If you make the change now, while the weather supports your choice, you’ll find it easier to keep up when the weather changes. Even though your body’s needs will also change you’ll be in the habit of eating mindfully and you will have cut out some of the most addictive substances from your lifestyle.
You might even enjoy them more, when things like coffee, sugar, and alcohol are treats rather than everyday necessities.
Many people find themselves feeling hot, heavy, lethargic and generally ‘blah’ in the summer heat, and they attribute that to the simple fact that the weather is hot.
The truth is, those feelings aren’t a result of the heat, but a response to it by a body that is not functioning at its best. We’ve talked about the causes in the Coping with Summer Heat article, now let’s look at some cases and cures.
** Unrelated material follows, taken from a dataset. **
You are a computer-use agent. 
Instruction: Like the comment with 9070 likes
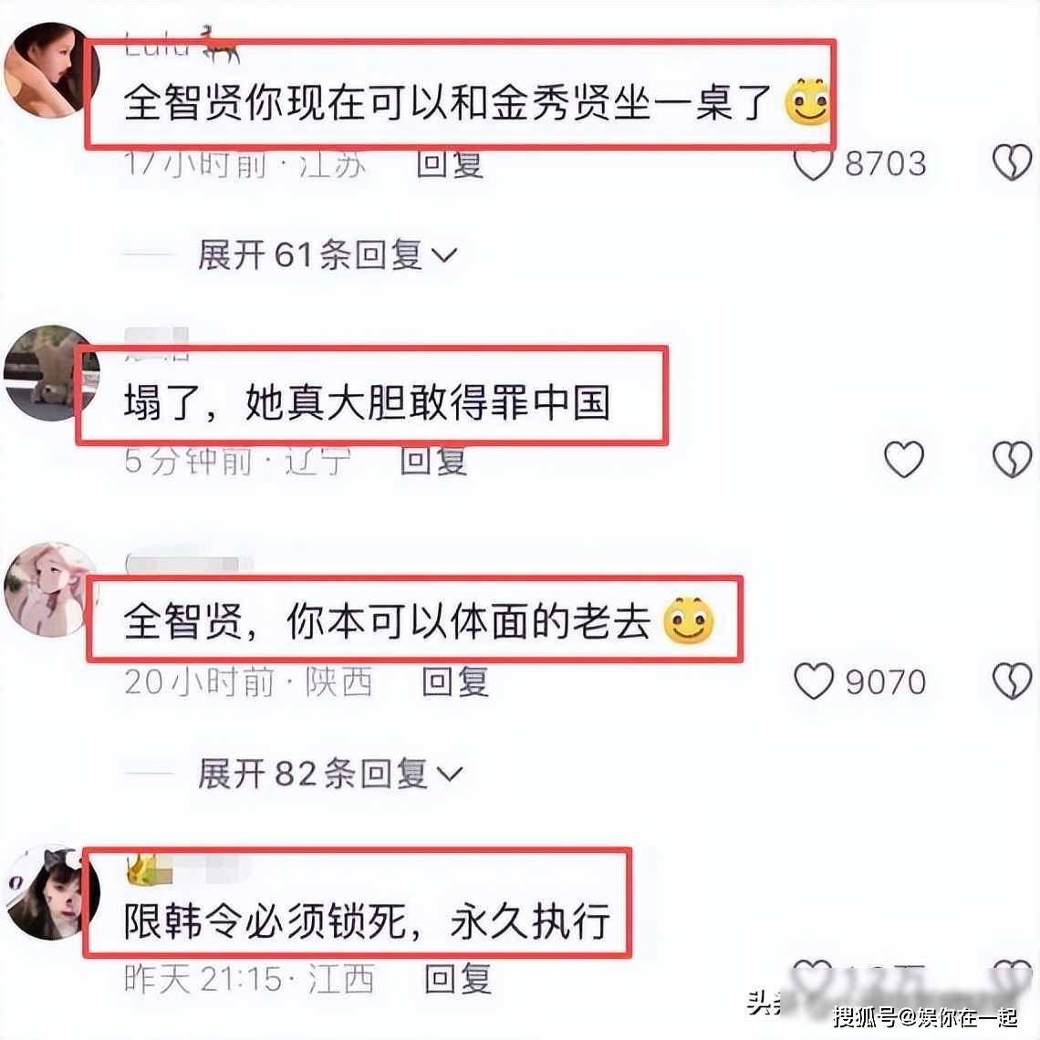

Aaron usually finds the summer (and hot rooms) very draining. He’s always thought this was because he was a naturally ‘warm’ person. When he came to see us last summer he was lethargic and low-spirited and complained that it didn’t matter how much water he drank, he always felt that way. We identified blockages in his liver and lungs and we’ve been treating these with Chinese herbs and acupuncture, as well as adjusting his diet and making sure he gets enough sleep and exercise. This year he’s feeling much better, and he no longer feels exhausted and nauseated in crowded rooms.
Sarah came to see us after several days at the beach. She didn’t have ‘sunstroke’, but the exposure had thrown her stressed system out of balance. Water helped, but examination revealed that her liver and lungs were also blocked. Just a couple of treatments sorted her out and now she feels more energetic than she has for years!
Did you know that ‘summer heat’ is not just about the weather?
Your internal sensation of heat has only a little to do with the temperature; it’s an internal manifestation of imbalance.
You probably have experienced the sticky, muggy, groggy feeling of heat. You feel heavy, and if you walk into a warm room and it’s just too much! Sometimes this internal heat builds up gradually, at other times it can be acute – like when you suffer from sunstroke – either way, it’s no fun!
“Sugar & alcohol build heat in your system, especially if you don’t consume enough water and cooling foods or get enough sleep!”
These sensations occur when your digestive, lung and liver systems are blocked so your natural cooling systems aren’t working properly. Many people try drinking lots of water when they feel this heat but that can exacerbate the problem in the same way that pouring water down a blocked drain just flushes more residue into the blockage.
It’s really important to give your body time to clear the blockages slowly and retrain all your systems to regulate themselves. They will clear, but you need to take responsibility for the process to speed up healing.
Acupuncture and Chinese herbs certainly are important, but dietary therapy, lifestyle, sleep, and appropriate exercise are also essential in making sure the blockage does not recur.